Ich musste raus aus diesem Teufelskreis. Niemand konnte mir dabei helfen, weil ich gar nicht wusste, wie ich es erklären sollte. Es gab nur ab und zu Momente, in denen sich der Nebel kurz lichtete und ich erkennen konnte, dass gerade etwas Schlimmes passierte. Ich wartete auf einen dieser Momente, sammelte all meine Energie und traf, zumindest erschien es mir damals so, eine der wichtigsten Entscheidungen in meinem Leben: Ich löschte die Facebook-App. Danach Instagram. Dann Twitter. Ich stellte alle Benachrichtigungen aus, und das waren viele. Bis auf SMS und Anrufe meiner besten Freunde und Familie war mein Telefon nun still. Plötzlich war die Welt viel kleiner, viel besser zu bewältigen, viel vertrauter. Ich konnte mich erholen. Und ein paar Wochen später, ohne dass ich groß darüber nachdachte, war ich zurück in den sozialen Netzwerken.
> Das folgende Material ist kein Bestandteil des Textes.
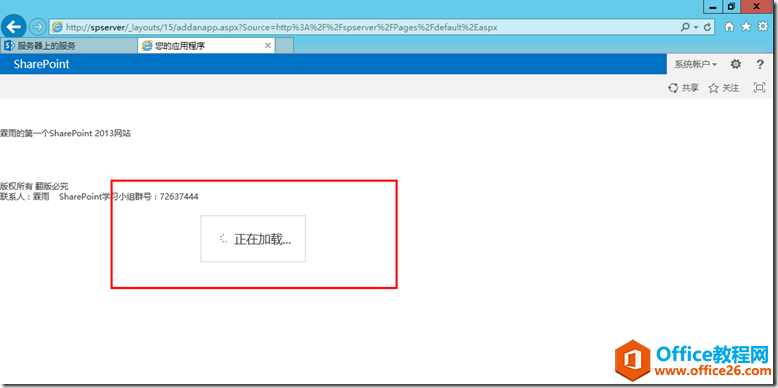Click the browser Forward arrow button
The height and width of the screenshot is (388, 778).
pyautogui.click(x=37, y=27)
Vielleicht suchte ich nach Halt

Es hätte das Ende der Geschichte sein können, wenn meine Depression nicht im Frühjahr mit aller Macht zurückgekehrt wäre. Sie stieß mich wieder zurück in den schrecklichen Teufelskreis. Weg mit den Apps. Vielleicht suchte ich nach Halt und vielleicht erschienen mir pseudowissenschaftliche Untersuchungen als stabiler Strohhalm – jedenfalls wollte ich diesmal verstehen, was mit mir geschah.

Schnell stellte sich heraus, dass ich nicht die Einzige war, der es so ging. Meine Freunde und Bekannten, die Phasen der Depression hinter sich hatten, erzählten alle Ähnliches: Während einer Depression sind soziale Medien tabu. Manche hatten sich Auszeiten genommen. Andere hatten ihre Konten gelöscht. Einer hatte von seinem Therapeuten die Anweisung bekommen, Facebook zu verlassen. Keiner von ihnen hat sich darüber tiefere Gedanken gemacht. Die meisten sahen darin nur ein weiteres Mysterium der Depression, dieser merkwürdigen Krankheit, von der man nicht viel mehr kennt als die üblichen Symptome und allgemeine Statistiken.
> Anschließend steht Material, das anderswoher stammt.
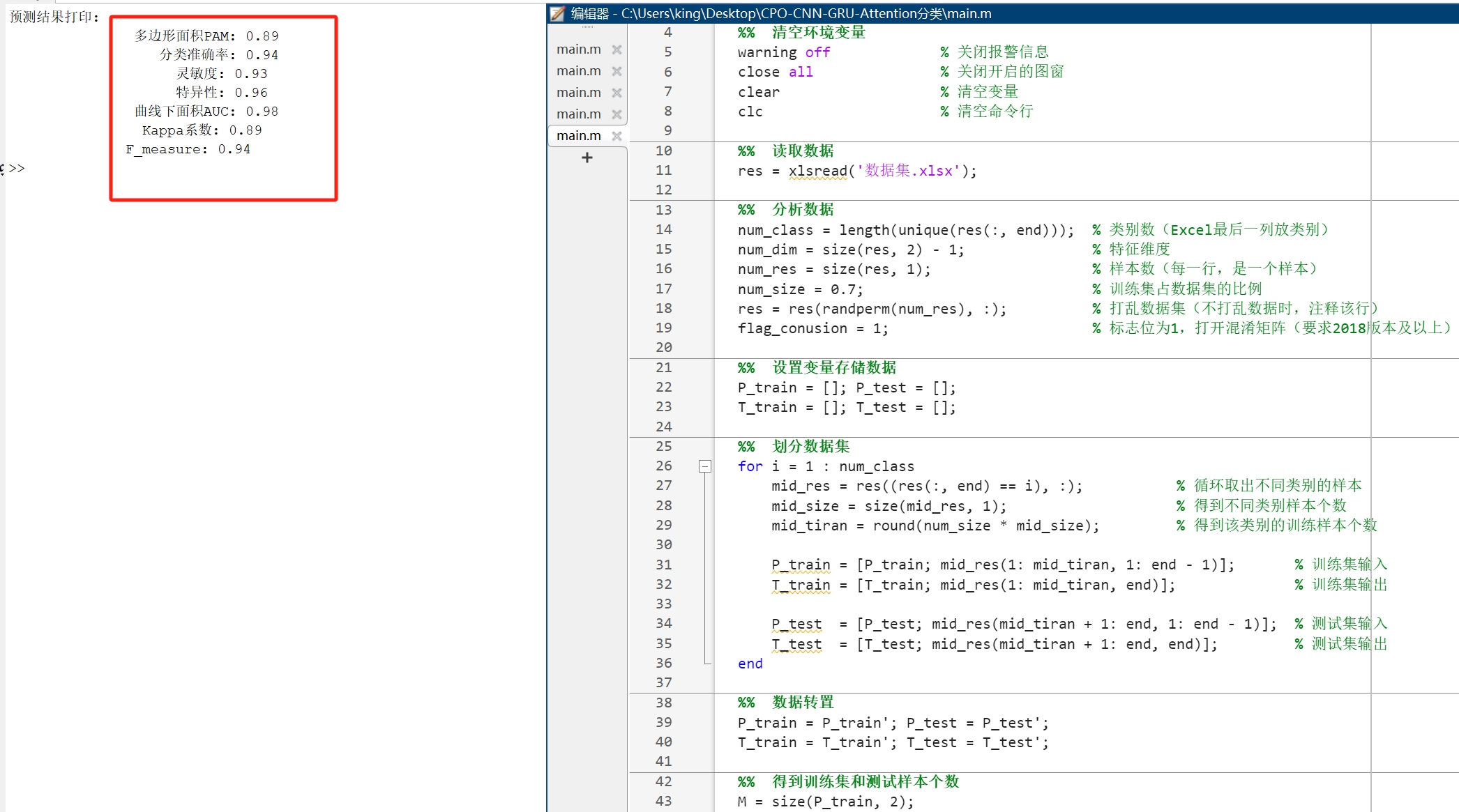Click the 分析数据 section header
This screenshot has height=812, width=1459.
(803, 209)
Übliche Symptome: Sie haben sehr wenig Energie. Sie können sich nicht konzentrieren. Sie sind nicht in der Lage, mit anderen Menschen umzugehen. Sie können keine Belastungen ertragen. Möglicherweise haben Sie Kopfschmerzen, Rückenschmerzen, Schlafstörungen und sehr schwankenden Appetit. Meistens sind Sie nicht einmal besonders traurig, sondern eher katatonisch. Sie fühlen eigentlich gar nichts. Nur, dass Sie ein Verlierer sind. Und Sie können dem nicht entkommen, wie schon Sylvia Plath schrieb: "... egal, wo ich saß – ob auf dem Deck eines Schiffes oder in einem Straßencafé in Paris oder Bangkok –, immer saß ich unter der gleichen Glasglocke in meinem eigenen sauren Dunst."
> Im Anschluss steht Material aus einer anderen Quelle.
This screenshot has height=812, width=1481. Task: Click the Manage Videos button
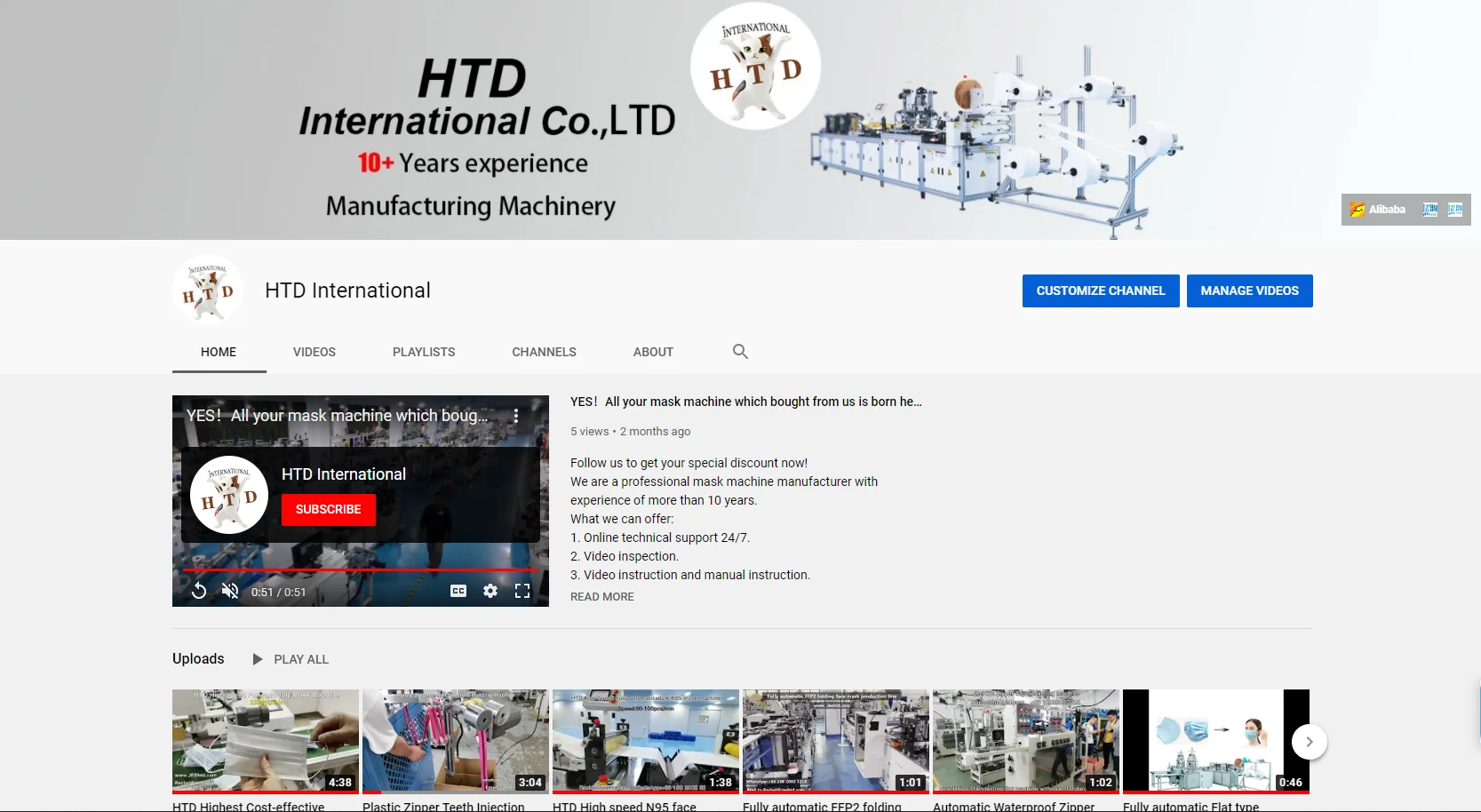point(1249,291)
Allgemeine Statistiken: Das Bundesministerium für Wissenschaft und Forschung gibt an, dass jeder Deutsche mit einer Wahrscheinlichkeit von 16 bis 20 Prozent einmal in seinem Leben eine größere Depression erleidet. Das US-amerikanische National Institute of Mental Health hat erhoben, dass im Jahr 2012 16 Millionen Amerikaner, also 6,9 Prozent aller Erwachsenen mindestens einen starken Depressionsschub erlebt haben. Die Weltgesundheitsorganisation geht davon aus, dass weltweit 350 Millionen Menschen an Depressionen leiden – bis 2020 wird es die zweithäufigste Krankheit der Welt sein.